MR: I couldn’t have said that better myself. Is there any point where burnout requires some type of chemical medication to help juggle everything that’s going on?
KC: We are coming to recognize more and more that the human nervous system, the brain, and everything else, which is where depression or burnout exists, is very sensitive to the environment around us. That is both the physical aesthetics and all that, but other people, stress, and things like that. We know people who are in stressful situations, their brain chemistry gets impacted. It’s not simply a matter of are you strong enough to resist it or look past it. If you lock yourself in a dark room all day every day for months, it’s going to affect your mental health chemically in the same way if you are trapped in situations that don’t feel hopeful. Pieces of your brain begin to struggle. And so yes, absolutely. There are points where folks dealing with chronic burnout might need a short-term boost from some medication. We know that that trying medication isn’t a life sentence. There are a lot of folks who are afraid that once I do this, I’m always doing this. There are a lot of people who very successfully use antidepressants and some of these other medications to just kind of clear space for a season of their life. Maybe three months, six months, a year. And once they get their feet back on the ground, they can reevaluate whether they need that medication. So, absolutely. We recommend talking to your PCP, your OB-Gyn, your therapist, or a psychiatrist about whether medication might help you get over the hump and reboot.

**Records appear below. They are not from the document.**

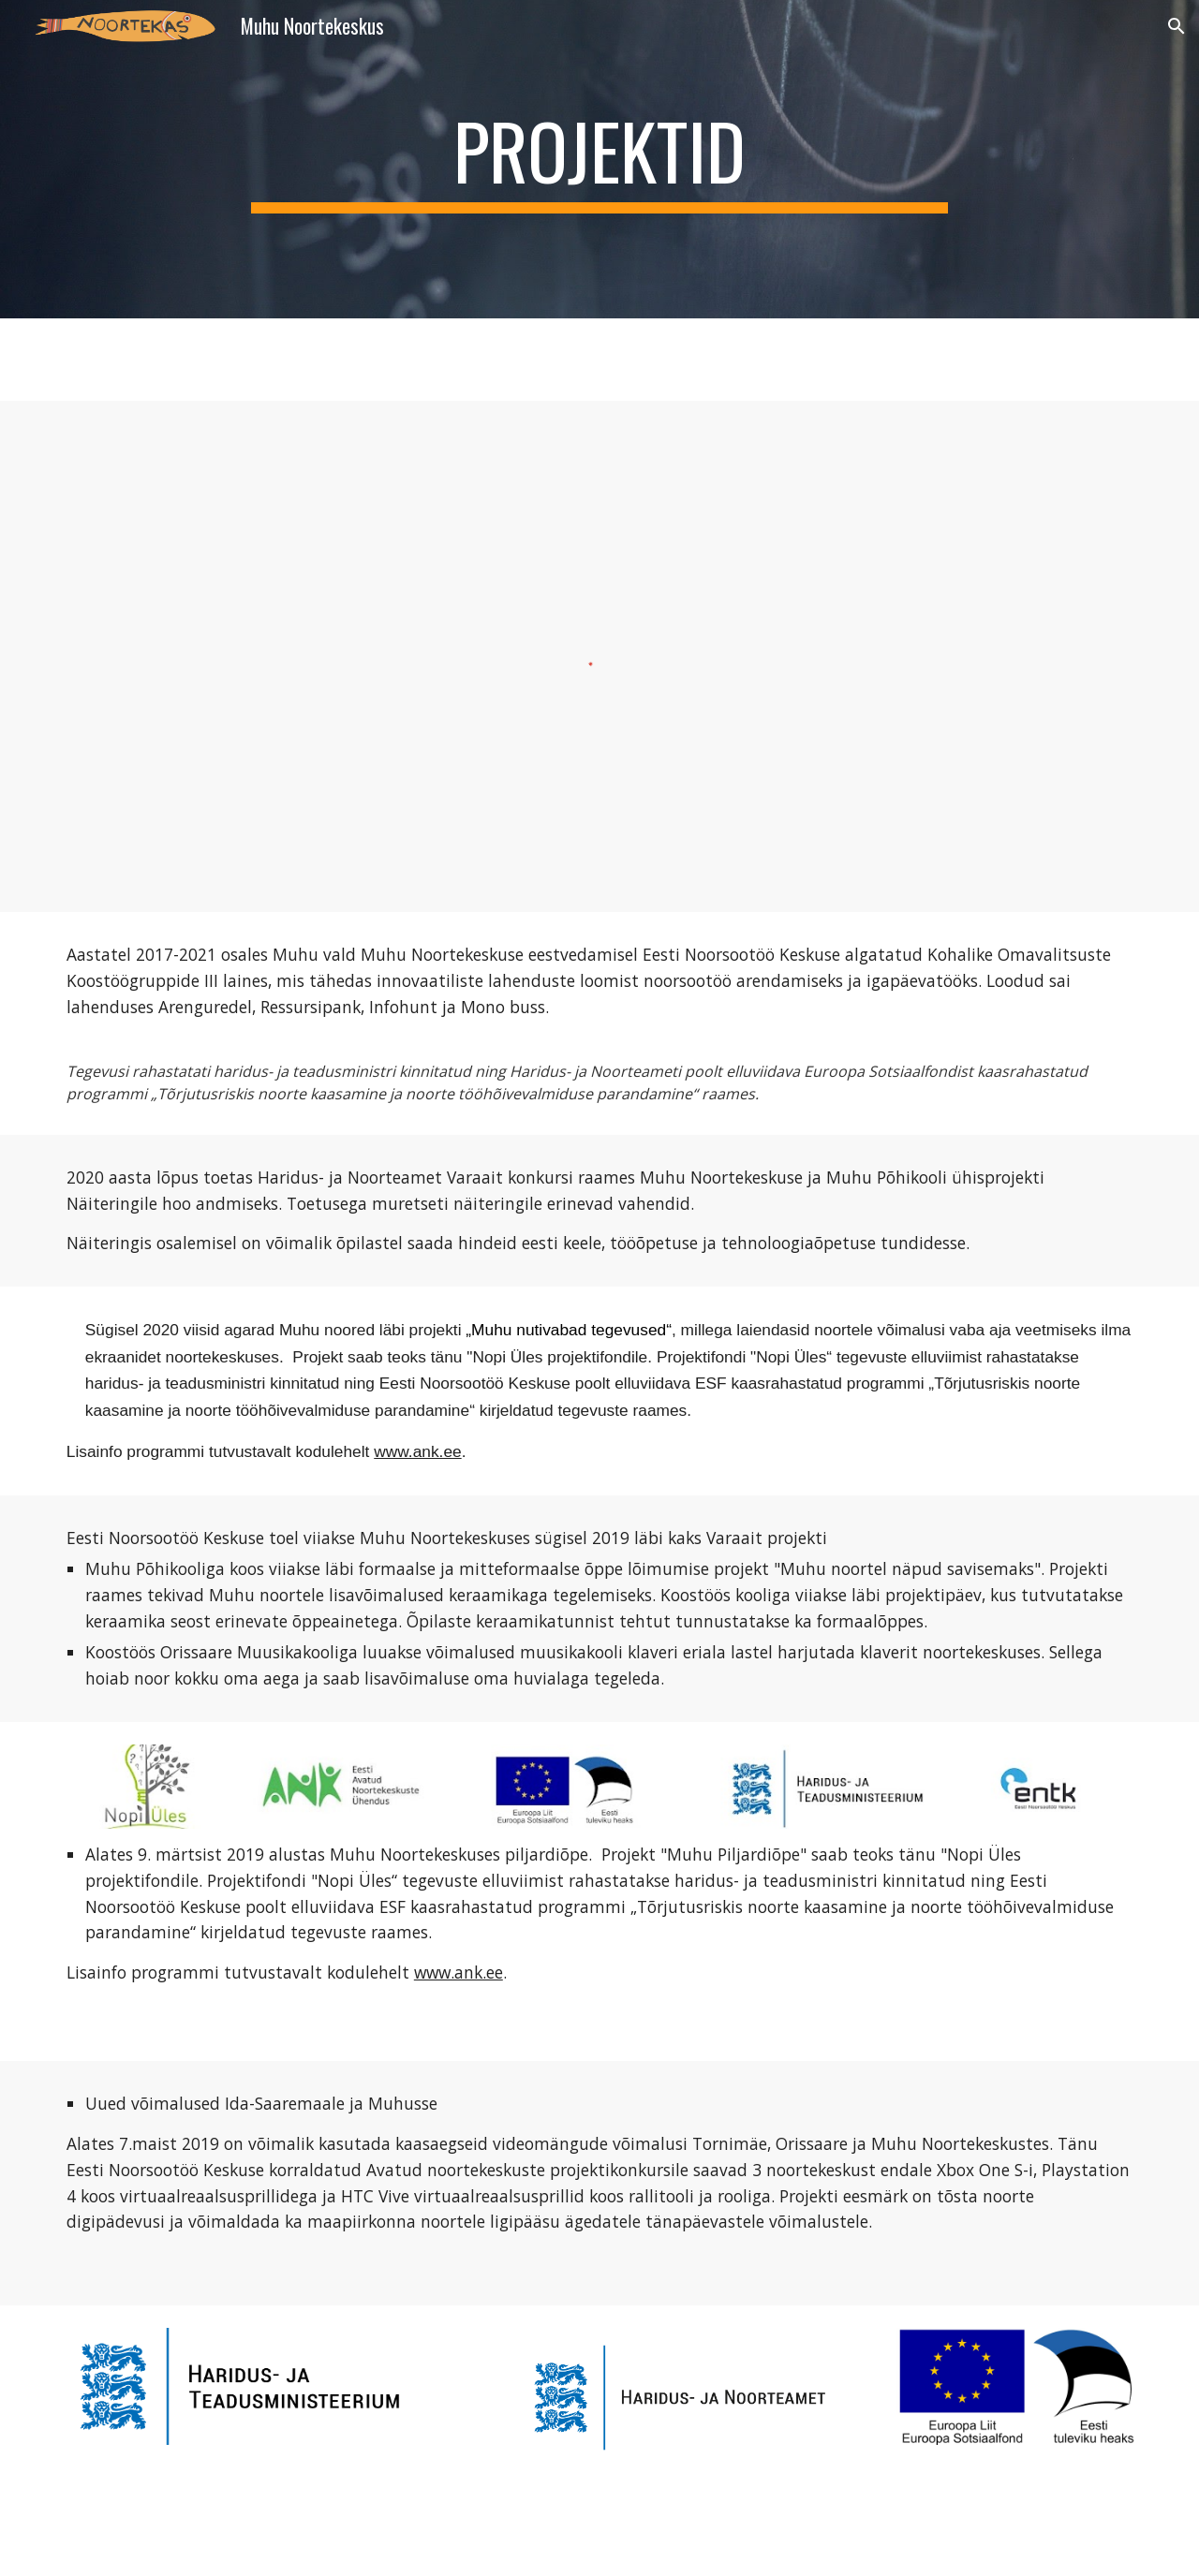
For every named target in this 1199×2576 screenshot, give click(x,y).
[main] (599, 159)
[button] (1176, 26)
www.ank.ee (417, 1451)
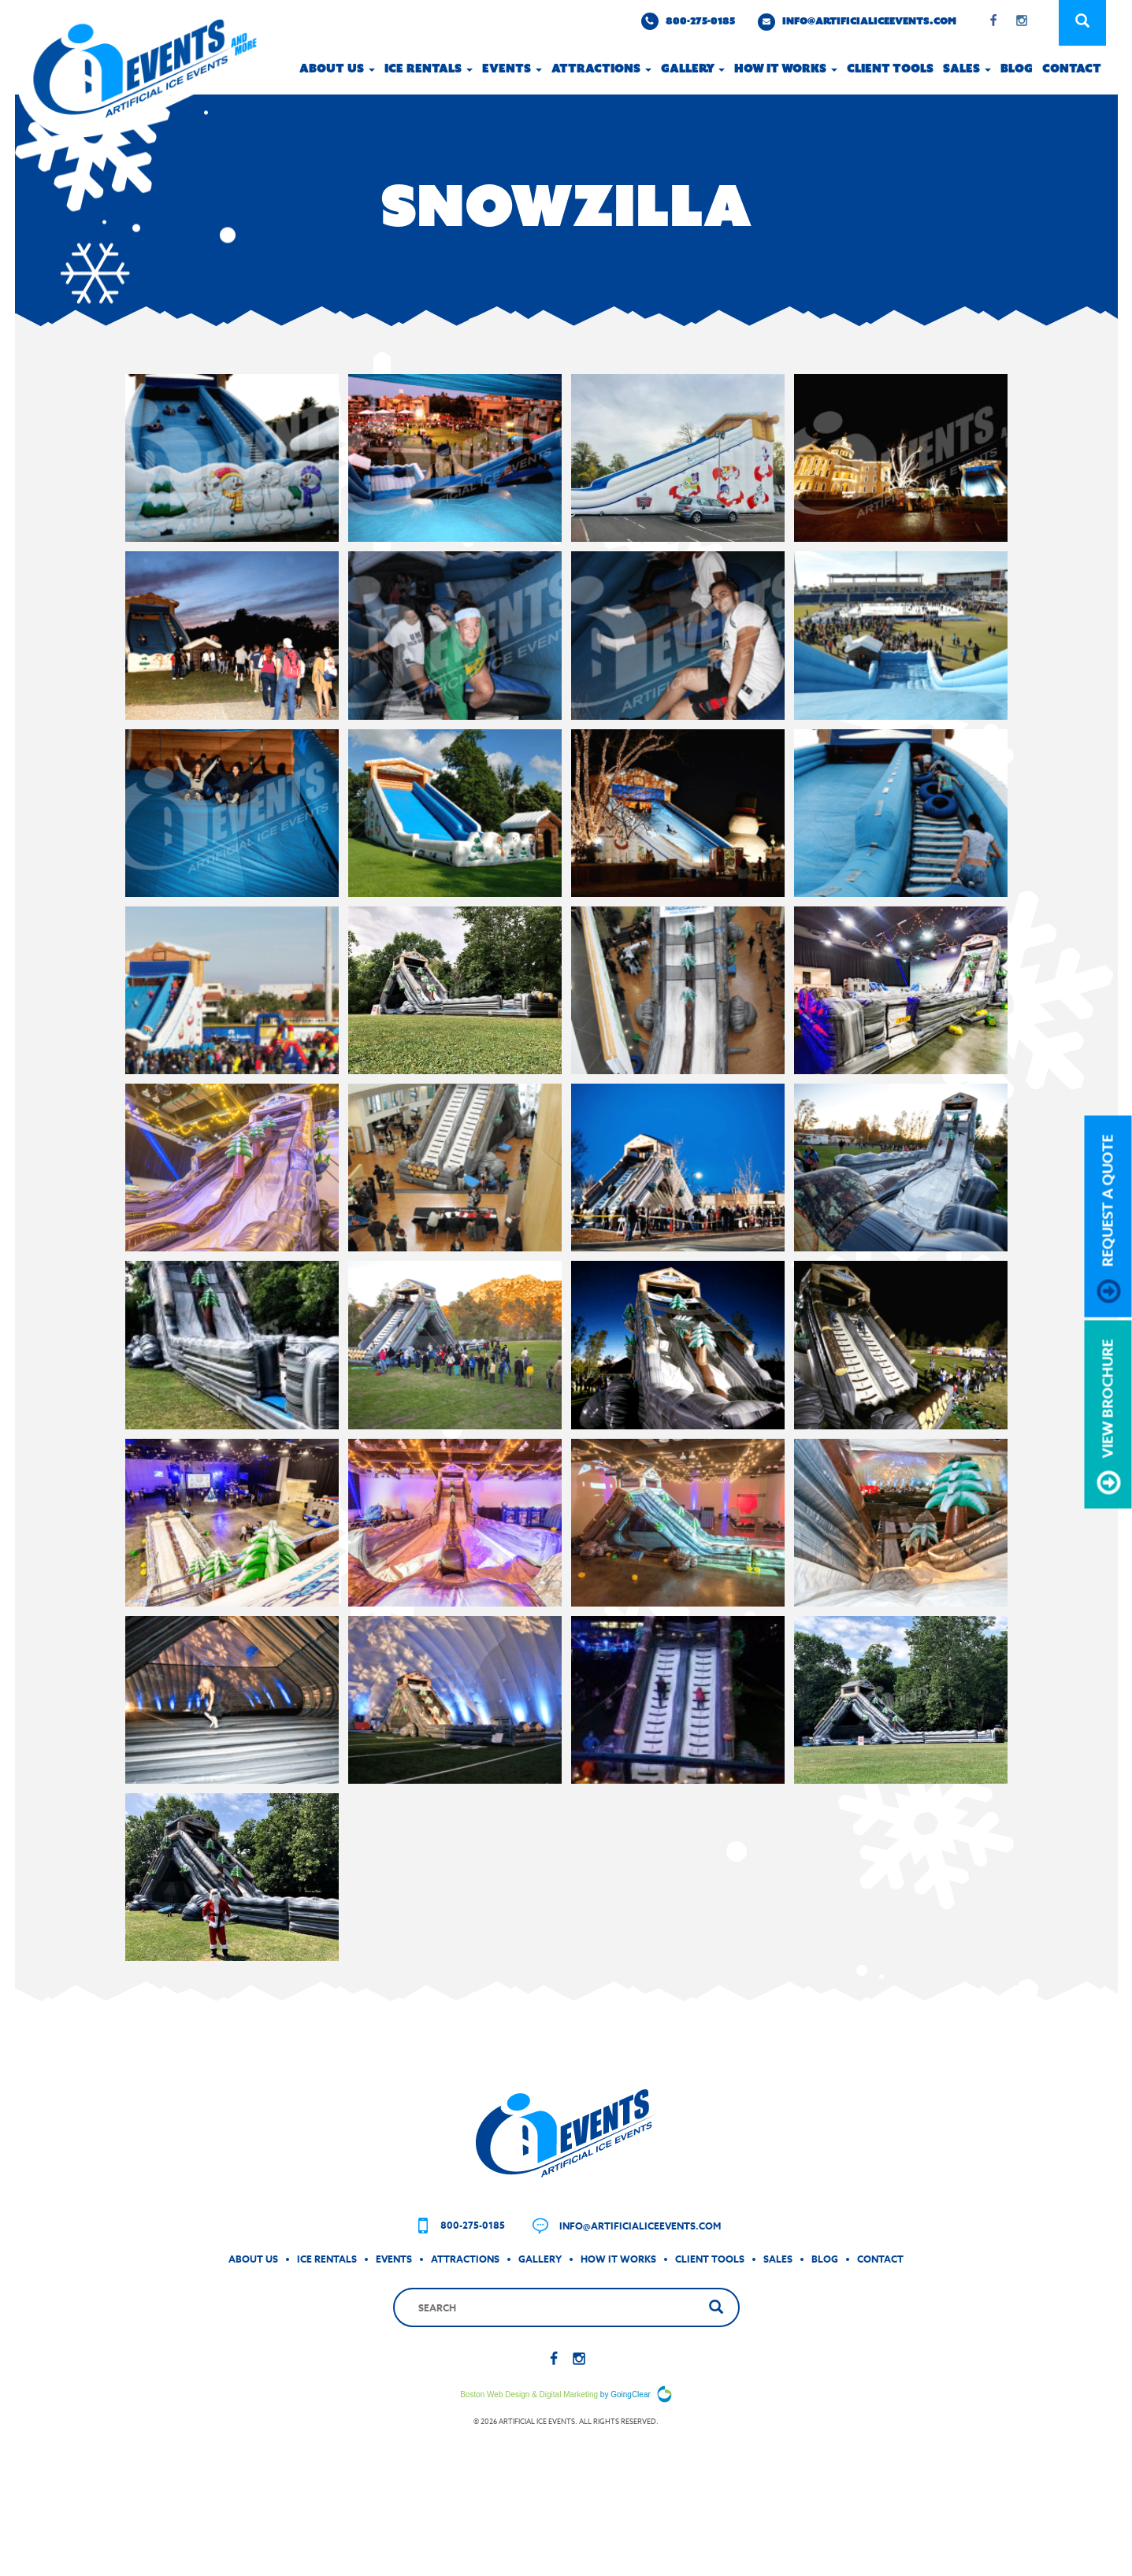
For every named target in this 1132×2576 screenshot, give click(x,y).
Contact (1071, 68)
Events (512, 68)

MR: As we wrap up, just those few takeaways, talk to somebody, take your PTO …
KC: Sleep. Lighten up on the coping mechanisms. Those are the key ones. And again, like so many things mental health, we get locked in our head and say that this is just us when the reality is, it’s almost everybody around you and one of the single best things you can do for your mental health is to stop pretending like these problems are isolated to us and start speaking up so that everyone feels safe to say, Oh, wow, that’s me too.
MR: All right, Ken Clark. Thank you.